Recruiters can be extremely cunning and manipulative creatures. Unfortunately, the way the system is set up, they have to be or they will get screwed over by a fellow creature who is. I have had recruiters ring me about the same job offering completely different rates. This depends on the standard size of the agency's cut. They are all over you like a rash when you are looking for work, but you hardly ever hear from them again once you're working. They are terrible at giving feedback - don't expect to hear anything from them when they put you forward for a job unless you get an interview. They can be very pushy and will try and encourage you to apply for jobs that are totally unsuitable, just so they have a sufficient number of CVs to show the employer.

What can you do about this? Not much. You just have to play the game and make them work as hard for you as possible. Sign up with a lot of different agencies and make them compete to be the one who puts you forward for a job. Don't let yourself be put forward for jobs that you don't want. Ask them if rates are negotiable and push them to get you more money. They will always be trying to get as bigger cut as possible.

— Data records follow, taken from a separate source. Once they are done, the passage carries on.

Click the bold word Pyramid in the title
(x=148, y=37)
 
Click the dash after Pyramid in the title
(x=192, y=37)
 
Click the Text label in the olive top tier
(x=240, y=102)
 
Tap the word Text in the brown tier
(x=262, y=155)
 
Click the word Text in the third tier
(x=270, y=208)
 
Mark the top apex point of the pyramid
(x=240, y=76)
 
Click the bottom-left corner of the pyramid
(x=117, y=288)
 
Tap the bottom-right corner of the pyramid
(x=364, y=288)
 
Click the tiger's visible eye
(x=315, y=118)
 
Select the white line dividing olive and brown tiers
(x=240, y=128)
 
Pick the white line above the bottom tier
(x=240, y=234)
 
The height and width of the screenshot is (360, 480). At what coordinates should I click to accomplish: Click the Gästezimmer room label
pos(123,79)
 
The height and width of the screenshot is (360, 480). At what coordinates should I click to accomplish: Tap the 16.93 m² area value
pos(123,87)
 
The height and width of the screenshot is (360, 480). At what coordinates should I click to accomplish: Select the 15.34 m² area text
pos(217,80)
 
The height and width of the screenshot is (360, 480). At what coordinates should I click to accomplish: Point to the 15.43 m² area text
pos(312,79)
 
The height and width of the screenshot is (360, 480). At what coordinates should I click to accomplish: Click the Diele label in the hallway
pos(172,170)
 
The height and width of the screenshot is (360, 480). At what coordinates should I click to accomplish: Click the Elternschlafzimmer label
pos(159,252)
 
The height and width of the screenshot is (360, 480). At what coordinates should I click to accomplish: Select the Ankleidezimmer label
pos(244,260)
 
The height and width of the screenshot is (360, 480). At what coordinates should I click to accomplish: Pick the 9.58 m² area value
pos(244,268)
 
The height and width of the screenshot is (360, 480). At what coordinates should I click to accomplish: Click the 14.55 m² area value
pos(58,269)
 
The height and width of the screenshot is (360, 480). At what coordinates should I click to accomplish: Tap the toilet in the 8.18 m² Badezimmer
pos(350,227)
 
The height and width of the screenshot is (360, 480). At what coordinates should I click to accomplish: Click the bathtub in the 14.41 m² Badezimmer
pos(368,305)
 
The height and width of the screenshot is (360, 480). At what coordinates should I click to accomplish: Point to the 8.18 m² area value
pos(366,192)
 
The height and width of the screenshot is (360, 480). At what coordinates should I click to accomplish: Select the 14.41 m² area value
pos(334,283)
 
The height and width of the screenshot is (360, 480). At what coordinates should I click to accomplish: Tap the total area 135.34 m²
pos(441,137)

Well, that's all I have for the moment, but if I can think of anything else that is useful I'll post an update. Not much else going on generally, as I have gone into semi-hibernation for the winter. My chosen place of hibernation is our lovely new flat, which is very warm and cosy and as a friend says, much more 'something out of a Richard Curtis film' than our previous place of abode:



Cozy. Hope everyone else is enjoying the summer....don't let the blue sky in this photo deceive you, it's freezing here.